Rotterdam: Streamingsüchtige und Spione

»Present Perfect« (2019)

»Present Perfect« (2019)

Offiziell ist Rotterdam nur ein sogenanntes B-Festival – also nicht in einer Liga mit Cannes, Venedig und Berlin. Aber es gilt, zu Recht, als eines der innovativsten Filmfestivals. Das liegt vor allem daran, dass man regelmäßig den oder die Festivaldirektor/in wechselt und sich gern erneuert.

Den basisdemokratischen Ansatz, drei Filme gleichberechtigt mit einem Tiger Award auszuzeichnen, gibt es in Rotterdam nicht mehr. Das liegt sicherlich auch an den veränderten Rahmenbedingungen. Früher bedeutete ein Hauptpreis automatisch einen Vertrieb in Holland, zur Not gab es den Eigenverleih des Festivals, auch eine DVD-Veröffentlichung war Pflicht. In digitalen VOD-Zeiten kooperiert man nun mit dem arthouse-affinen Anbieter MUBI, der nach dem Festival den brasilianischen Wettbewerbsbeitrag »In the Heart of the World« ins Programm nahm.

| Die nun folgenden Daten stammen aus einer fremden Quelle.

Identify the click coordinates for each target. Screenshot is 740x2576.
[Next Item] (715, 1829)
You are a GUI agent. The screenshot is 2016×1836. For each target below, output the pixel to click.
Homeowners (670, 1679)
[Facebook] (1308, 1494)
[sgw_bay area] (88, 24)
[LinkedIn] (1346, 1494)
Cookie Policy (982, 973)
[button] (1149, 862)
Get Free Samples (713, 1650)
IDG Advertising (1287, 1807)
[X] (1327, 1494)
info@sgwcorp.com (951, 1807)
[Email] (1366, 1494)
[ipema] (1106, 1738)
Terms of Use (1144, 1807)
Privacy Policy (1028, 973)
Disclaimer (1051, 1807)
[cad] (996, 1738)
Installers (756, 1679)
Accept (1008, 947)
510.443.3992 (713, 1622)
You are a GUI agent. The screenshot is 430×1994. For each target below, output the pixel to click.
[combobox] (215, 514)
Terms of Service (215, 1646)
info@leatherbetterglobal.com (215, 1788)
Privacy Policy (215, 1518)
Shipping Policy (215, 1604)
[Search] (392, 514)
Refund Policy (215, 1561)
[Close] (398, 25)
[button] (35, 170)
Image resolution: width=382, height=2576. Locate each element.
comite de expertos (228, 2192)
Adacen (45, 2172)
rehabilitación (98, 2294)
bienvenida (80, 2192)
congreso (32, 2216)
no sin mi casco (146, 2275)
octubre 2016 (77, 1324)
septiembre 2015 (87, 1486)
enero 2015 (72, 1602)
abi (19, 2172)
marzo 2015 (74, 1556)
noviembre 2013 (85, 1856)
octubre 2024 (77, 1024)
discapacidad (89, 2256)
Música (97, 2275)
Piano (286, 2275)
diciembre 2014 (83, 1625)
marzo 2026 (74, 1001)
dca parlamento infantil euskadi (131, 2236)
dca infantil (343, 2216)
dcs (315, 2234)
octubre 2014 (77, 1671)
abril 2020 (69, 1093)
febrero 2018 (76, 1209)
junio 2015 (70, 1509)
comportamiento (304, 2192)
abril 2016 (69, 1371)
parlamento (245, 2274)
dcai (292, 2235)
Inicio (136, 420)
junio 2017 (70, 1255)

Gewonnen hat den diesjährigen Tiger Awards die Regisseurin Zhu Shengze für ihren Film »Present Perfect«. In der Produktion aus Hongkong dreht sich alles um die neue Streamingsucht von über 400 Millionen Chinesen. »Present Perfect« ist kein klassischer Dokumentarfilm; er besteht hauptsächlich aus found footage-Aufnahmen aus dem mitunter sehr skurrilen Alltag von Arbeitern oder Selbstdarstellern. Die Filmemacherin musste aus mehr als 800 Stunden Material auswählen und beobachtete einige der Amateur-Selbstdarsteller über 10 Monate lang. Es ist auch ein Film, der verdeutlicht, wie zensiert das Internet in China ist. Politische Botschaften sucht man hier vergeblich.

Hochpolitisch, mitunter sogar hochaktuell und dann auch wieder (film-)historisch war die Nebenreihe »The Spying Thing«. Es ging dabei im weitesten Sinne um Spionage, um Überwachung, Big Data und Mystery. Neben Klassikern wie »Spione« von Fritz Lang, »Ninotchka« von Lubitsch oder »Eins Zwei Drei« von Billy Wilder sah man auch längst Vergessenes aus dem kalten Krieg. Ziemlich schräg und fast avantgardistisch waren zwei Beiträge aus Bulgarien und der Tschechoslowakei. Der bulgarische, »There Is Nothing Finer Than Bad Weather« von 1971, ist ein Nouvelle-Vague-Verschnitt, der allmählich zum Kultfilm avanciert mit seiner lässigen Haltung – er nimmt das Genre nicht allzu ernst. Spannender war der tschechoslowakischen Beitrag »Skid« von 1960, der zwischen Westberlin und Prag spielte. Als Ko-Autor fungierte Pavel Kohout! Hier geht es weniger um den sozialistischen Helden als um die Schizophrenie von Agenten. Sehr langsam und fast ein Antispionagefilm ist dann der in Vergessenheit geratene »The Mackintosh Man« von John Huston. Paul Newman sieht man hier als britischen Spion, der einen konservativen britischen Machtpolitiker entlarvt, gespielt von einem herrlich bösen James Mason. Am Ende sind die müden Spione sogar bereit, auf einen Showdown zu verzichten. Nur eine junge, fanatische Frau – gespielt von einer fast somnabulen Dominique Sanda – macht einen Strich durch das schöne gentlemen agreement.

Das absolute Highlight der Reihe kam aus Südkorea. Im Thriller »The Spy Gone North« erfährt man viel über die Geschichte des geteilten Koreas – wie der Norden die Wahlen im Süden beeinflusste und der südkoreanische Geheimdienst sich politisch benutzen lässt. Keiner dieser Filme war eine Weltpremiere, so lief The Spy Gone North« bereits in Cannes. Was den Rotterdamer Festivalmachern jedoch gelingt, das ist: Filme in einem neuen Kontext zu präsentieren, ihnen so große Aufmerksamkeit zu verschaffen. Rotterdam setzt nie auf Stars oder rote Teppiche, sondern auf die Filme und ihre Regisseure und Regisseurinnen. Genau das macht dieses so erfolgreiche Publikums- und Branchenfestival aus.